Here’s the unsettling reality: If the ECA isn’t revised, under certain scenarios, all it would take for a future effort to succeed is a single corrupt GOP governor and a GOP-controlled House of Representatives.


There are several routes for a future effort to succeed. Considering the likelihood of each is central to getting ECA reform right.


Right now, efforts in Congress to revise the ECA are focused mainly on the possibility of a rogue House and Senate refusing to count legitimate electors, as Trump attempted to pull off in 2020.


This new paper offers another possibility. This one would simply require Republicans to capture the House and for the right Trumpist Republican to win a key swing-state governorship.


Imagine that former senator David Perdue becomes Georgia governor, after winning a GOP primary against Gov. Brian Kemp, who is under fire from Trump supporters precisely because he refused to overturn the 2020 results. Imagine Speaker Kevin McCarthy controlling the House on Jan. 6, 2025.


If a Democrat won the state by a slim margin, and the election came down to it, Perdue could send a rogue slate of electors based on a fake pretext of election fraud, and the GOP-controlled House could simply count those electors. A Democratic Senate might object, but under the ECA, both chambers must object to a slate of electors to invalidate it, so it would stand.


Would courts intervene? Yes, they might command Perdue to send the rightful electors.


But the paper suggests that at such a point, someone like Perdue — already far down the road of lawlessness — might ignore the court’s command and send the fake electors anyway.


The GOP House could count them regardless of the court’s command, the paper posits. At that point the Supreme Court could decide this is a political question and decline to intervene. Game over.


Is this far-fetched? True, a lot would have to fall into place. But note that Perdue has explicitly said he wouldn’t have certified Joe Biden’s electors in 2020. That means he’s campaigning on an implicit openness to such a scheme.
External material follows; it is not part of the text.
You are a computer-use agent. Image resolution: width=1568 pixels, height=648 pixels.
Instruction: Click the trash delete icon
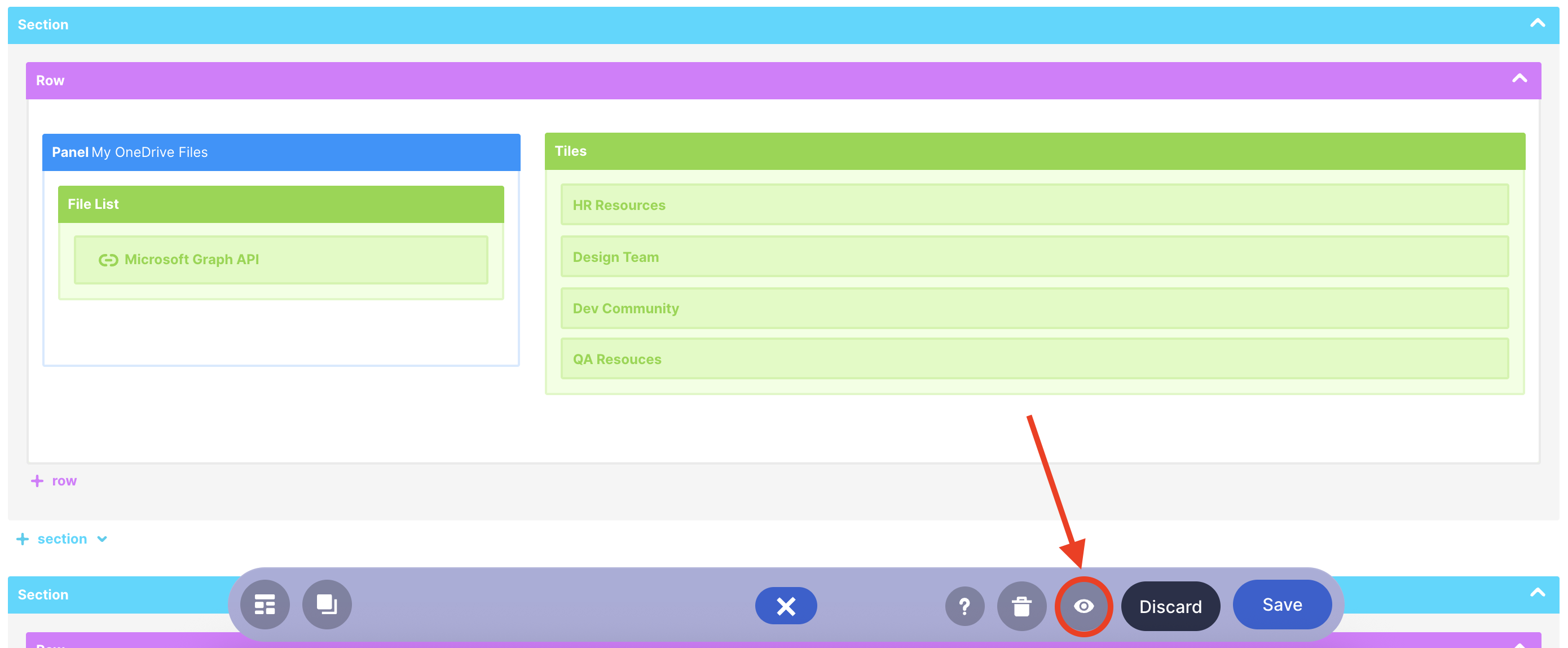point(1021,605)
Given that implicit promise, the pressure on him to carry it out would be immense.


Also note that in swing states such as Pennsylvania, GOP candidates for governor are campaigning explicitly on their willingness to side with Trump’s lies about 2020. Would one execute such a scheme where GOP legislatures refused to before? We don’t know, but it’s certainly plausible. And do you want to rely on someone like Florida GOP Gov. Ron DeSantis to do the right thing?


Still, the point here is not to argue this scenario is likely. It’s to understand the weaknesses in the system in order to reform it. And it’s obvious such glaring weaknesses are not tenable.


Here’s the conclusion that emerges: Reform must thwart corruption at both the state and congressional ends. At the state end, one emerging solution in the Senate would trigger heightened judicial review when a state government fails to follow preexisting procedures in appointing electors.


But as noted, a GOP governor could ignore this, and a GOP House could play along. So Seligman suggests a second backstop: In an ECA reform bill, Congress could explicitly direct the Supreme Court to review Congress’ count after the fact, making it less likely to decline to intervene.


Meanwhile, at the congressional end, reform must address the other possible scenario floated above: a corrupt House and Senate refusing to count the correct electors sent by a non-corrupt governor and legislature.


Ultimately, getting ECA reform right will require balancing efforts to address all these threats. This is an extremely difficult problem. Some pundits are having a grand old time mocking those who are thinking through such scenarios. Their time would be more productively devoted to figuring out how to fix the system to avert such a meltdown, however unlikely it seems.